Çünkü bu kadar çok değişkene bağlı izlenimin doğru ve faydalı olabilme oranı 6 milyarda birdir. O halde tecrübeyi nerede kullanabiliriz? Yalnızca danışılanlardan biri olarak.
Tecrübeli kişi son karar merciinde olmamalıdır. Hata yapma oranı çok yüksek olabilir. Yeni teşebbüslerde pek bulunmayabilir ama şayet bulunacaksa son kararı verecek kişinin 45 yaşının altında olmasına dikkat etmelidir.
İnsanların özgün eğitim süreleri 18-20 yaşlarında bitmelidir. Buna üniversite doktora ve mastır programları da dâhil olmalıdır. Bugünkü eğitim sistemi ile bu süre 30- 35- yaşlarına kadar uzamaktadır. Geriye sadece işe yarar süre olarak 10 yıl kalmaktadır. Çünkü, okullarda çoğu zaman hiçbir işe yaramayan fosilleşmiş bilgiler öğretiliyor. İnsan hayatının en önemli yılları tüketici olarak israf edilebiliyor. Bu nedenle eğitim 5 yaşında başlamalı bir yıl dil öğretilmeli, 6 yaşında ilkokul başlamalı lüzumsuz, insanın yaratıcılığını öldüren tüm bilgiler ayıklanarak 3 yıla indirilmeli; orta öğretim de aynı yaklaşımlarla 4 yıla indirilmelidir. Bunların tamamı zorunlu olmalıdır.13-14 yaşında genç üniversiteye başlayabilmelidir. Üniversitede işe yaramaz tüm bilgiler ayıklanarak 4 senede bitirilmelidir. Doktora ve mastır programlarının tamamı 2 yılda tamamlanmalıdır. Bu durumda 19-20 yaşına gelinebilir.

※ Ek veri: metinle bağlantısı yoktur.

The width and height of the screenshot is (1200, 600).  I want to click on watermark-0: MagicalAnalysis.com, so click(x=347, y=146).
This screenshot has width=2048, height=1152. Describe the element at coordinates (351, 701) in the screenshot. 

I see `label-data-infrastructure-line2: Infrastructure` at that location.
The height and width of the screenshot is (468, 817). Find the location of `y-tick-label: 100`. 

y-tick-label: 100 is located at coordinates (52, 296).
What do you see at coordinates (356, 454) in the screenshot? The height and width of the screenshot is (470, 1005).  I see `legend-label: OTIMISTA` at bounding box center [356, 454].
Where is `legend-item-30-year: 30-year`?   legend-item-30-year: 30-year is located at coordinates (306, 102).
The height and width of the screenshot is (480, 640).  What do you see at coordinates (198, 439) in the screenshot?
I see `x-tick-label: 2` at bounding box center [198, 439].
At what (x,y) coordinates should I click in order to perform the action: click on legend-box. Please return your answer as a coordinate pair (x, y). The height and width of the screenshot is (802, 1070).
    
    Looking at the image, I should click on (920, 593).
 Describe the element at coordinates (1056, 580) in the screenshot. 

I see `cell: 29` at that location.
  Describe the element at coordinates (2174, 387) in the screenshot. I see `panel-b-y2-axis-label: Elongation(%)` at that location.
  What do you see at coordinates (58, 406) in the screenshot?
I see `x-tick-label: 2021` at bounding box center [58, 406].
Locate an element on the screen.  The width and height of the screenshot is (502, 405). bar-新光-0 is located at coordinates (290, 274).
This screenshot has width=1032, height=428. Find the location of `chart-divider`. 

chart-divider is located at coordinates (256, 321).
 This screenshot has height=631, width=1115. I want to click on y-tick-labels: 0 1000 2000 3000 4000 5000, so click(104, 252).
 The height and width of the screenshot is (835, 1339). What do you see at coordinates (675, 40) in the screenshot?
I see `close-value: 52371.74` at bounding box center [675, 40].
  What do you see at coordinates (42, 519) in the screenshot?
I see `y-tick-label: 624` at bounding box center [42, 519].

Kalan 25 yıl üretme/üreme dönemidir. İnsanları hayatlarının en verimli dönemlerinde tüketici olarak okullara hapsederek nasıl gelişebiliriz ki? Hayatta bildiklerinize ve gördüklerinize bir bakın, eğitim dönemini de kapsayacak şekilde erken yaşta çalışmaya başlayanların ne kadar başarılı olabildiklerini gözlemleyeceksiniz. Çünkü hayatın en verimli zamanının işe yaramaz bilgileri öğrenmek için harcanması, insanlarda en verimli dönemlerinin israfına sebep olmaktadır. Bunlar size mantıksız geliyorsa Bill Gates ve onun gibi insanların hikâyelerine ve ne zaman çalışmaya başladıklarına bir bakmanız yetecektir.